Die Hochschule reagiert auf diese dringenden Anfragen aus der Praxis und ermöglicht die Vernetzung von 230 verantwortlichen Praktikern und 565 Studierenden. Zwölf Fachvorträge der Tagung behandelten die Aspekte „Verantwortung der Bundesrepublik für die unbegleiteten minderjährigen Flüchtlinge“, „Unbegleitete minderjährige Flüchtlinge in Bayern“, „Unbegleitete minderjährige Flüchtlinge in Unterfranken“, „Schule und Beruf“ sowie „Betreuung und Integration“ und schlossen mit einer Podiumsdiskussion.
Der Austausch zwischen Wissenschaft und Praxis, der durch die Tagung ermöglicht wird, verdeutlicht den Anwendungs- und Praxisbezug der FHWS. Basierend auf dieser Ausrichtung richtete die Fakultät Angewandte Sozialwissenschaften den FHWS Campus Community Dialogue (FHWS – CCD) ein, der eine Strategie zur institutionalisierten Vernetzung und zum vor allem regional ausgerichteten Austausch von Wissenschaft und Lehre sowie Praxis und Gemeinwesen darstellt. Das „2. Würzburger Symposium Migrationsgesellschaft“ stellte die erste Veranstaltung dar, die im Rahmen des FHWS-CCD stattfand.
-------
◆ Arbeitsauftrag A
Prüfe, ob die folgenden Aussagen mit dem Text über die Tagung zu unbegleiteten minderjährigen Flüchtlingen übereinstimmen, und belege jede Antwort mit den entscheidenden Worten des Textes: (i) Die Hochschule ermöglicht die Vernetzung von 230 Praktikern und 565 Studierenden. (ii) Die Tagung umfasste zehn Fachvorträge. (iii) Das „2. Würzburger Symposium Migrationsgesellschaft“ war die erste Veranstaltung im Rahmen des FHWS-CCD.
◆ Arbeitsauftrag B
Führe den Text über die Tagung zu unbegleiteten minderjährigen Flüchtlingen im selben Stil um einige Sätze fort.

◆ Angezeigte Daten
-------
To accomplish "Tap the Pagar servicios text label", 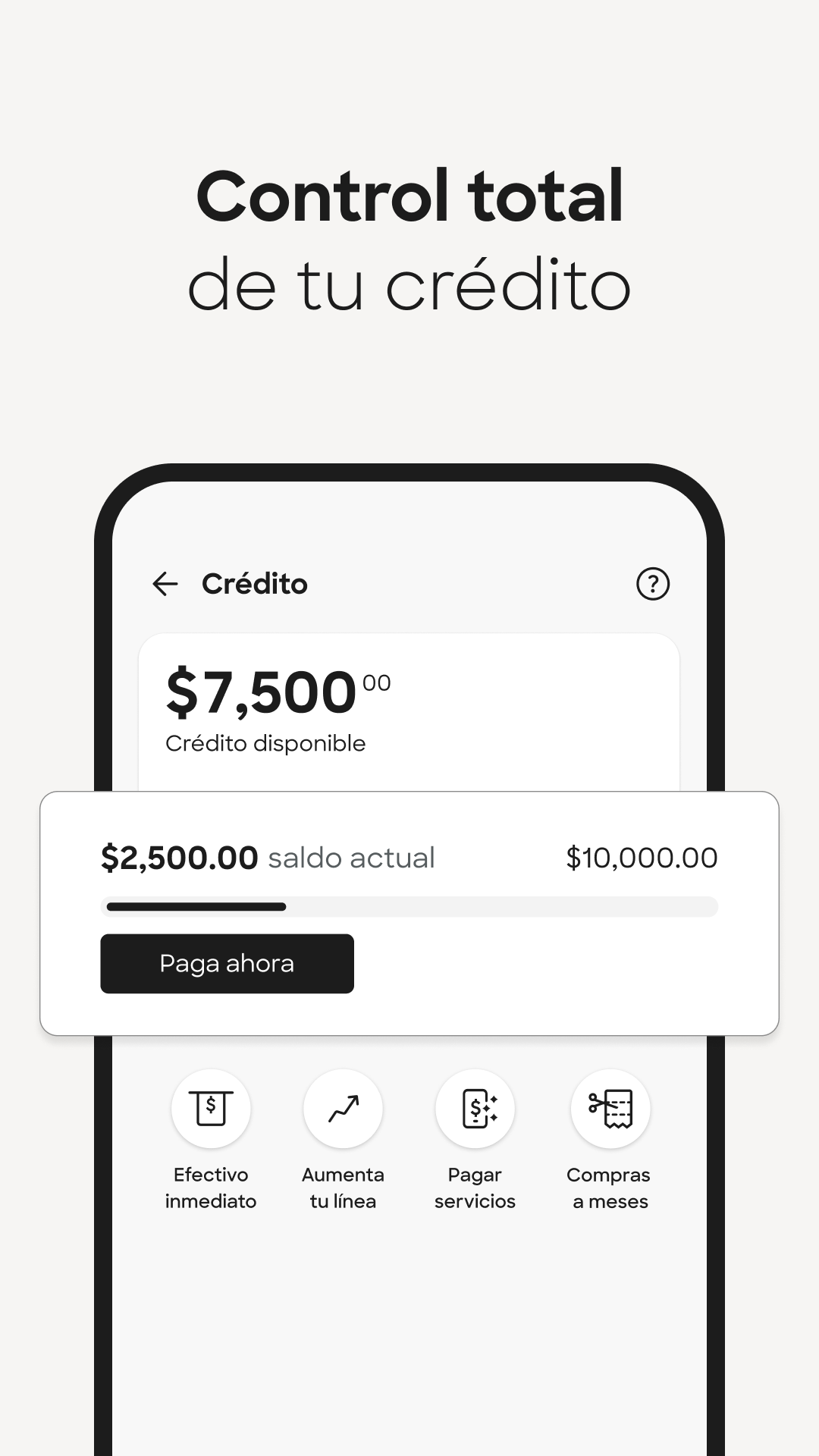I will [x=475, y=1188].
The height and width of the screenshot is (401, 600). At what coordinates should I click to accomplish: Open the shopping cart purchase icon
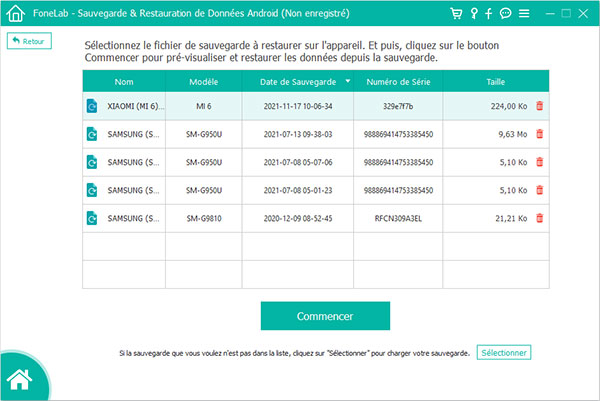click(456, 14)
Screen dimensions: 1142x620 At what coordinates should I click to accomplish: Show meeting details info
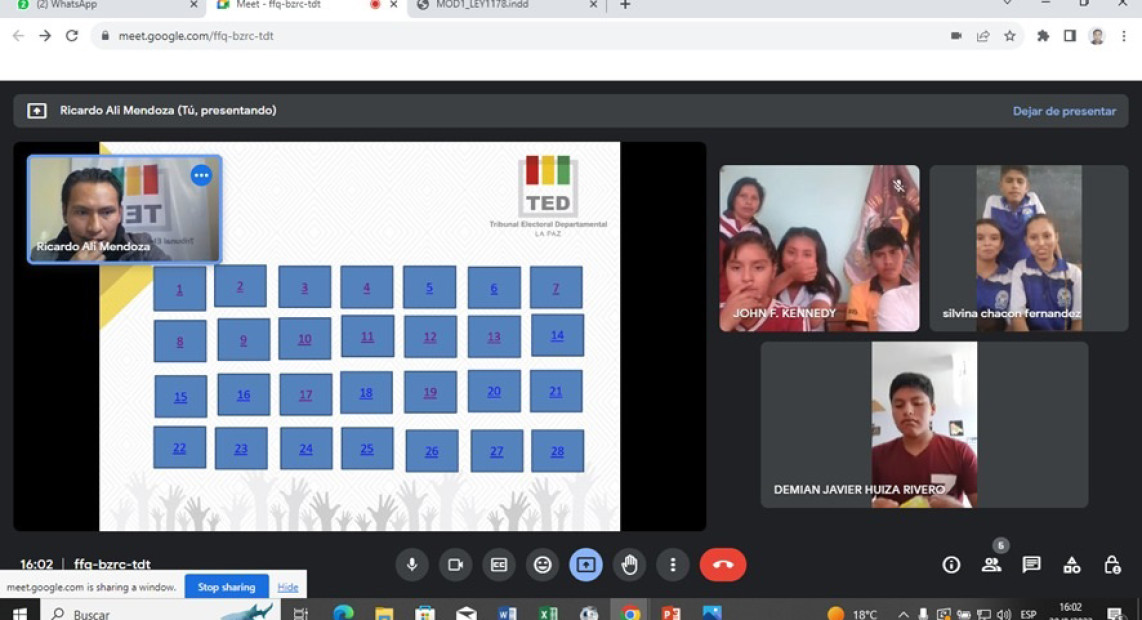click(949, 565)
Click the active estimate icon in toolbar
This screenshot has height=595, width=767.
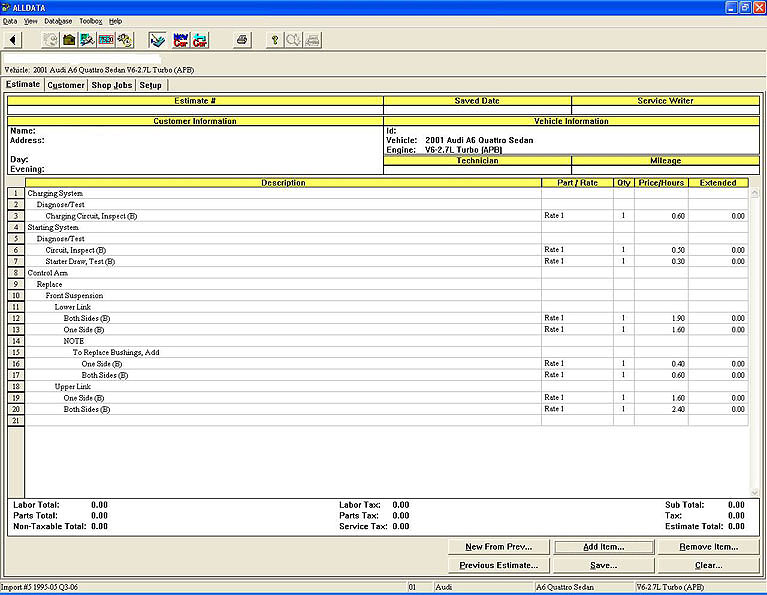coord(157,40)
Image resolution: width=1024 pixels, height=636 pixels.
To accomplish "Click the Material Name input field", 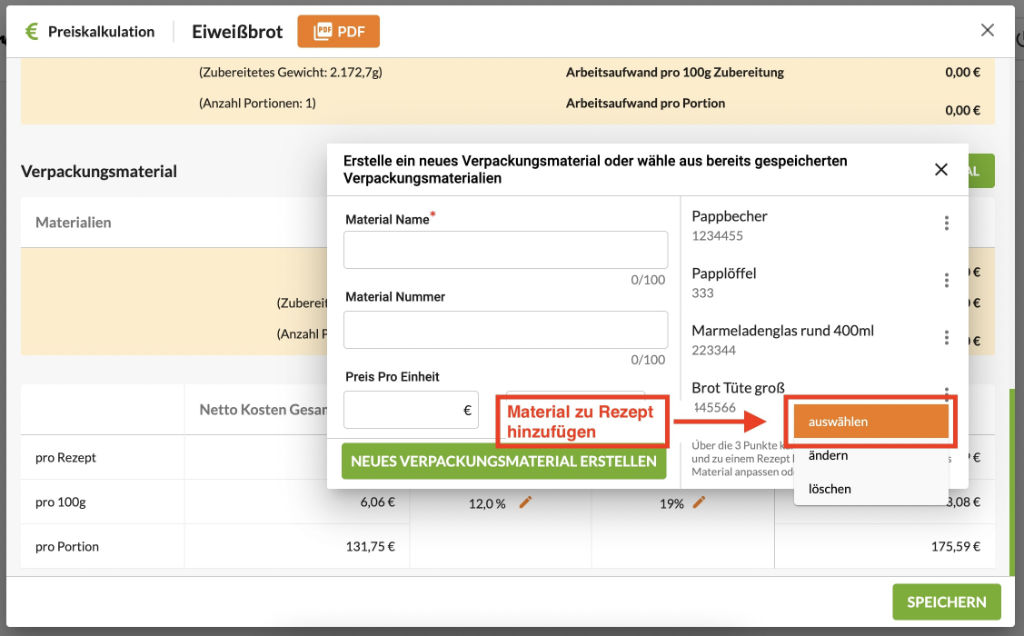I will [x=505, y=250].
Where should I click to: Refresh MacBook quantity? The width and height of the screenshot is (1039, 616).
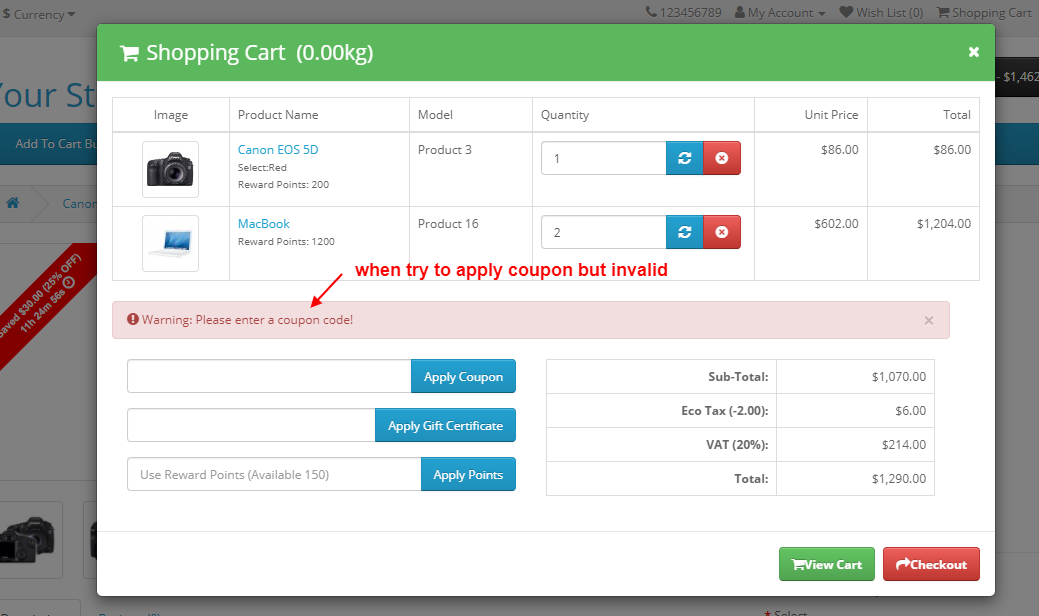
-------
◆ Antwort A
(i) Ja: „ermöglicht die Vernetzung von 230 verantwortlichen Praktikern und 565 Studierenden“
(ii) Nein: „Zwölf Fachvorträge der Tagung“
(iii) Ja: „stellte die erste Veranstaltung dar, die im Rahmen des FHWS-CCD stattfand“

◆ Antwort B
Die Hochschule ist auf diese Herausforderungen bestens vorbereitet. Aktuell können die Studierenden der Angewandten Sozialwissenschaften zwei Vertiefungsbereiche wählen, in welchen migrationsspezifische Kompetenzen vermittelt wer-den – die „Soziale Arbeit in der Migrationsgesellschaft“ sowie die „Kinder-, Jugend- und Familienhilfe“. Darüber hinaus sind Fort- und Weiterbildungsmöglichkeiten für die Praxis über den Campus Weiterbildung denkbar, ebenso wie die Optionen, „Interkulturelle Soziale Arbeit mit Migranten und Flüchtlingen“ als einen Zug im bestehenden Bachelorstudiengang zu integrieren sowie einen Masterstudiengang „Interkulturelle Soziale Arbeit mit Migranten und Flüchtlingen“ zu schaffen. Diese Bestrebungen stellen zugleich einen weiteren Beitrag zur Inter-nationalisierung der Hochschule dar.
Die Zeit drängt: Allein in Bayern kommen in diesem Jahr über 3.700 unbegleitete minderjährige Flüchtlinge an, aktuell knapp fünfzig in Würzburg – eine Versechsfachung innerhalb eines Jahres. Sogenannte Clearingstellen sollen als Erstaufnahmestellen helfen, die jungen Menschen innerhalb von rund drei Monaten möglichst optimal unterzubringen und sie zu betreuen. Im Anschluss werden die Jugendlichen in einer Einrichtung der Jugendhilfe – einem Jugendheim oder einer ambulant betreuten Wohngruppe – leben, eine Schule sowie Sprachkurse besuchen, eine Ausbildung beginnen oder fortsetzen.
Der afghanische, 15-jährige Flüchtling Imran Mohamadi, der seit einem Monat in Würzburg wohnt und dabei ist, Deutsch zu lernen, begrüßte die Teilnehmer der Tagung in englischer wie deutscher Sprache. Sein Wunsch ist es, Arzt zu werden: „Nothing is impossible!“. Er musste aus seinem Heimatland fliehen, da er in einer Küche der U.S.-Army gearbeitet hatte und daher nicht mehr sicher war in Afghanistan. Nach einer fünfmonatigen Flucht und ohne Kontakt zu seinen Eltern befindet er sich nun im Clearingverfahren und hofft, in Würzburg bleiben zu können, einem Ort, an dem es ihm gut gefällt und an dem er viele Studierende vorfindet.